If you are unfamiliar with the concept of a Commonplace Book, you can quickly get the general idea on Google. I came across it from Douglas Wilson.
To ask questions about the context of an action is not in itself to excuse it or rationalize it. A Christian with a Pauline understanding of the fallen human condition should, of all people, be aware of the moral complexity of human agency. It is this awareness that leads us to distinguish between murder and manslaughter, between intentional harms and those caused by culpable negligence. Responsible moral judgment requires us to consider circumstances, contexts, and motives.
Carl Trueman
and another…
And here’s where the cultural dynamics of making repentance impossible matter. To the extent that people feel that owning up to their mistakes will only result in being destroyed without mercy, they will almost always try to frame themselves as victims…
American society is fraying and public trust is evaporating. I’m convinced that a major reason for this is that post-Christian culture jettisons the concepts of atonement and forgiveness and consequently has nothing constructive to do with the realities of moral guilt and responsibility. Sometimes evangelicals only talk about the sexual libertinism of post-Christian society, but the reality is that, at its core, post-Christian society is ruthlessly legalistic and punitive. A punitive spirit does not elicit honest confession and restoration of trust. It elicits blame-shifting in the name of survival, and doing victory-laps when the walls close in on your enemies. A culture defined by this is not going to learn from the horrors of 2020. Neither will a church.

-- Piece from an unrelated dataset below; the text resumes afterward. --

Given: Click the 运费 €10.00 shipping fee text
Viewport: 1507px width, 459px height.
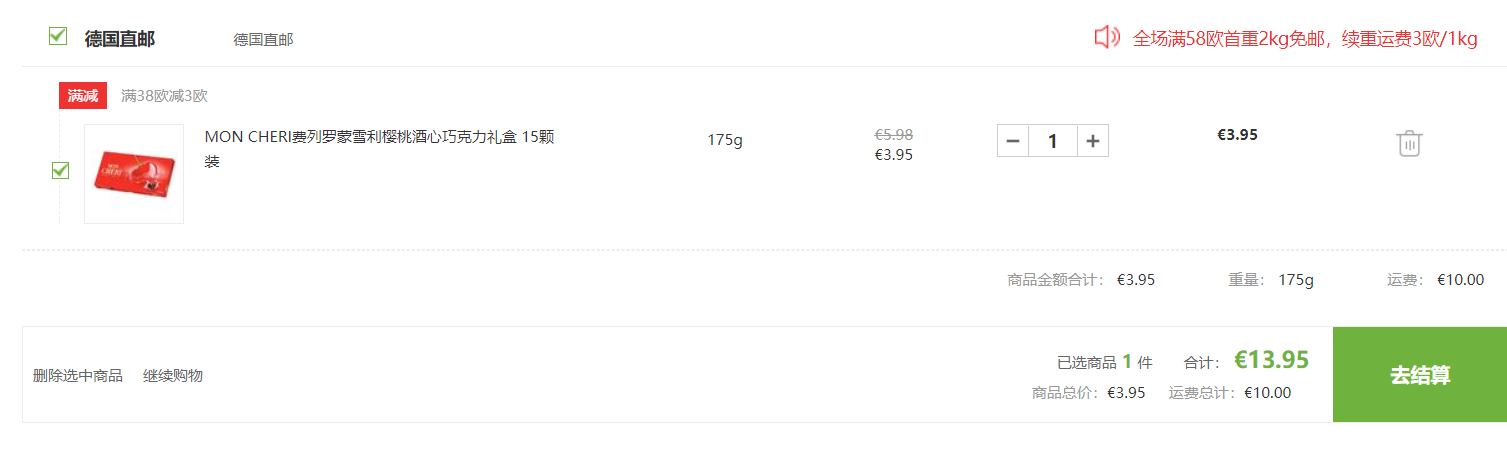Looking at the screenshot, I should coord(1436,280).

Samuel D. James | February 1, 2021
and another…
I think we need to realize that the Bible is not enough. What do I mean by that? I’m an Orthodox Presbyterian minister. Clearly, I believe in the sufficiency of scripture. But I think what I’ve noticed in the young people that I teach at Grove City College is that many of them love Jesus. They love the Bible. The Bible is their authority. But sometimes they wonder why the Bible says things. If you simply say to them that homosexuality is wrong, they might come back and say, ‘Yeah, I agree. That’s what the Bible teaches. But does the Bible teach that simply because God wants people to be unhappy?’ We need to think about supporting that kind of teaching with subsidiary arguments based on nature, based on the body, based on human flourishing. Not that those arguments supplant scriptural authority, but they help younger people see scripture as more plausible. That’s one of the things that the Church needs to do. We can no longer rely on the world around us to shape their moral intuitions in a broadly correct way. We need to think much more proactively about how we as a church can shape those intuitions.
Carl Trueman
To end, here is a valuable link to an important topic for all who call themselves Christian. Aaron Shafovaloff wrote an article I found on the Monergism site entitled How Shall Christians Relate to the President? President, Prime Minister, Chancellor, whatever… here is truth.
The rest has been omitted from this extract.